Healthcare delivery often unfolds across multiple clinical touchpoints, yet continuity between those touchpoints can remain difficult to sustain. According to Rachael Rivero, nurse practitioner and owner of Kansas Care Connect and ChronicWELL, for patients managing chronic conditions, care frequently involves several specialists, primary care providers, and diagnostic pathways that do not always communicate in real time.
From her perspective, these structural disconnects can leave patients navigating complex treatment plans alone while providers manage growing administrative strain. “When patient data is fragmented, follow-up between visits is limited, care teams are stretched thin, and small issues can escalate into preventable complications or even hospital stays,” she says.
Kansas Care Connect emerged as her response to those systemic gaps. Built around Medicare’s Chronic Care Management framework, the organization operates as a nurse practitioner-led coordination partner supporting patients between office visits. Its model centers on structured check-ins, care plan oversight, and remote patient monitoring, designed to surface risks earlier.
According to Rivero, proactive monitoring allows care teams to identify changes in condition trends, medication adherence, or lifestyle factors before they evolve into higher-acuity events. Research has noted that structured chronic care coordination programs are associated with reductions in hospital admissions and improved patient engagement, reinforcing the value of sustained between-visit support in complex populations.
Rivero’s pathway into this work was shaped by more than a decade of practicing as a nurse practitioner specializing in pulmonary, sleep, and critical care. Her early clinical foundation began in intensive care settings, where she developed an appreciation for high-acuity problem-solving and interdisciplinary coordination. Over time, she expanded into the outpatient environment, where long-term patient relationships revealed a different set of challenges.
“In the ICU, you are solving immediate crises,” she explains. “But in outpatient care, you begin to see the long story, what happens between visits, what gets missed, and how easily patients can feel lost in the system.”
Those longitudinal relationships became formative. Rivero notes that many patients expressed confusion about treatment sequencing, follow-ups, and specialist coordination. She recalls that care plans could stall when diagnostics were delayed, results were siloed, or communication loops remained incomplete.
“Patients would come back without answers, and providers were just as frustrated because the information, testing, or follow-up they needed hadn’t come together in time to move care forward,” she says. “That cycle kept revealing operational blind spots, even in systems delivering high-quality treatment.”
Drawing on both her clinical exposure and an early academic background in entrepreneurship, Rivero began exploring care coordination frameworks that could operate locally. In 2023, she saw an opportunity to design a nurse-led model tailored to community practices rather than national call-center structures. Launching Kansas Care Connect required balancing full-time clinical responsibilities with business development and family life, yet she viewed the effort as mission-aligned. From her perspective, the need for coordinated support outweighed the uncertainty of building an independent organization from the ground up.
Since its founding, Kansas Care Connect has expanded through various phases.
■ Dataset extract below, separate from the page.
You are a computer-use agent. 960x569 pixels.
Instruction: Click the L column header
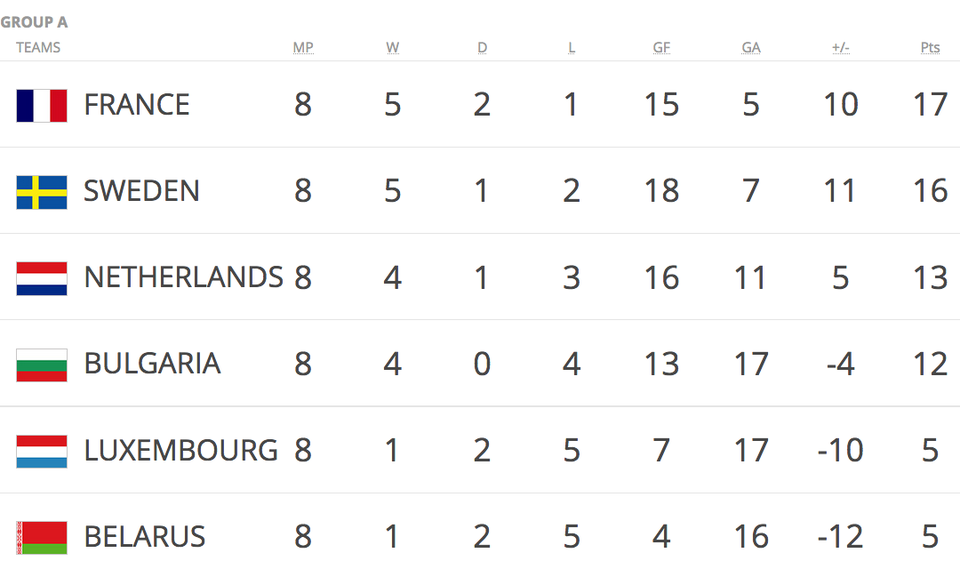click(571, 48)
Rivero credits early growth to outcomes-driven trust rather than traditional marketing channels. She explains that the relationship credibility within the medical community played a central role in adoption and growth.
Leadership philosophy has also shaped the organization’s culture. Rivero emphasizes a team-first operating model grounded in collaboration across nurse practitioners, registered nurses, and support staff. “No role is more important than another,” she explains. “We function as one care team, and the work only succeeds when everyone feels ownership in the mission.” She pairs that philosophy with flexible structures that allow many clinicians, particularly working parents, to operate in hybrid or remote formats while maintaining continuity for patients.
Compassion and accountability remain core pillars. Rivero notes that many team members were drawn to the organization through personal caregiving experiences, reinforcing empathy as a hiring lens. She believes those shared motivations translate into deeper patient rapport and sustained engagement, particularly for individuals managing multiple chronic conditions.
Looking ahead, Rivero’s long-term vision extends through ChronicWELL, a broader ecosystem designed to support individuals living with chronic disease beyond traditional coordination services. She explains the initiative as a network model encompassing education, wellness resources, and additional care pathways aimed at helping patients maintain quality of life alongside clinical treatment.
Rachael Rivero’s journey from critical care clinician to healthcare founder reflects an effort to close operational gaps she witnessed firsthand. Through Kansas Care Connect and the developing ChronicWELL platform, Rivero continues to build models centered on coordination, continuity, and human connection, principles she believes remain essential as chronic care needs expand nationwide.